=== STATED EXERCISE ===
Repeat the stretch of the material below, from the line containing "MY REGISTRATIONS [menuitem] (330, 54)" through the line containing "HOME [menuitem] (102, 54)", word for word and including both of those lines.

=== RECORDS SUPPLIED ===
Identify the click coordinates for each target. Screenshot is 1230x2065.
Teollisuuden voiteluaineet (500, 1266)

==

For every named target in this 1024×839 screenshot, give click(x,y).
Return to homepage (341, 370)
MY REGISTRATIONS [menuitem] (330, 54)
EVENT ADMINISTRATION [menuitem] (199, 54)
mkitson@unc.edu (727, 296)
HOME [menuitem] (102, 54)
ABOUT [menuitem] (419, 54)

...

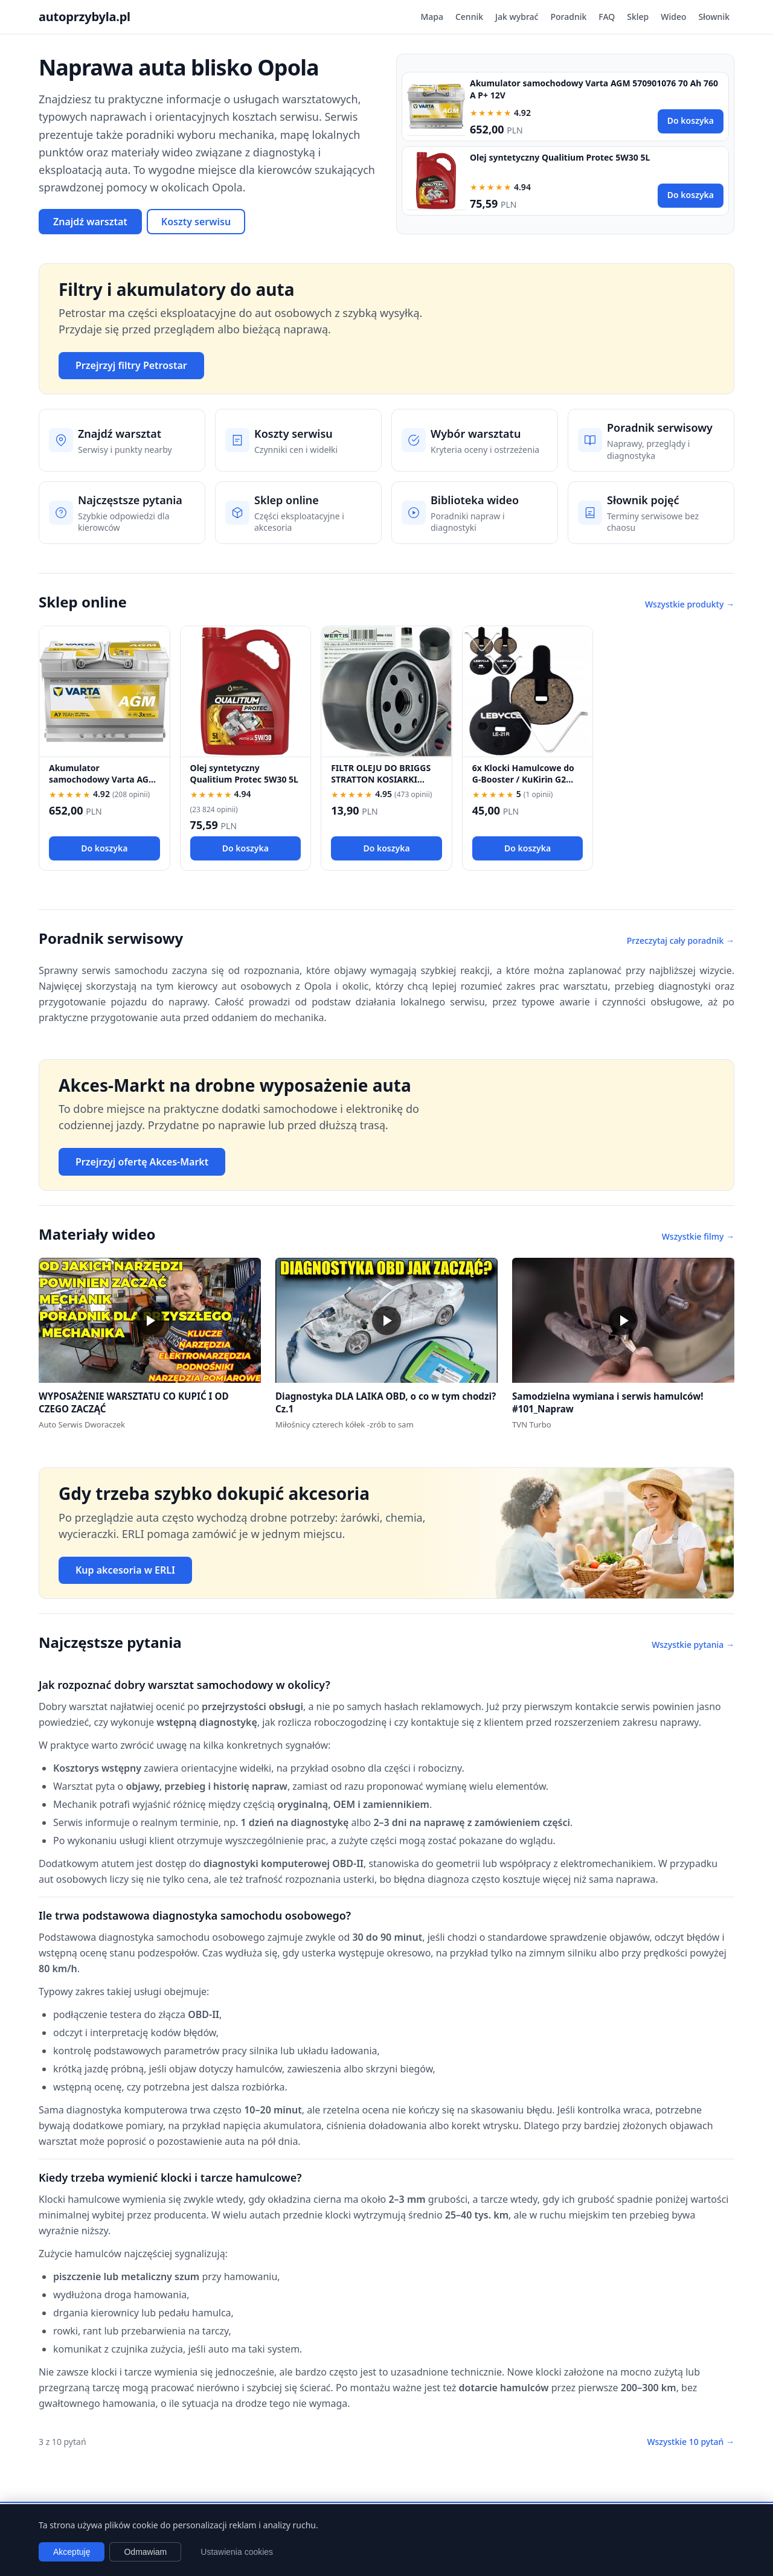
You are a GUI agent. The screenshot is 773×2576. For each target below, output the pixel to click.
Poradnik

=== RESPONSE BELOW ===
MY REGISTRATIONS [menuitem] (330, 54)
EVENT ADMINISTRATION [menuitem] (199, 54)
mkitson@unc.edu (727, 296)
HOME [menuitem] (102, 54)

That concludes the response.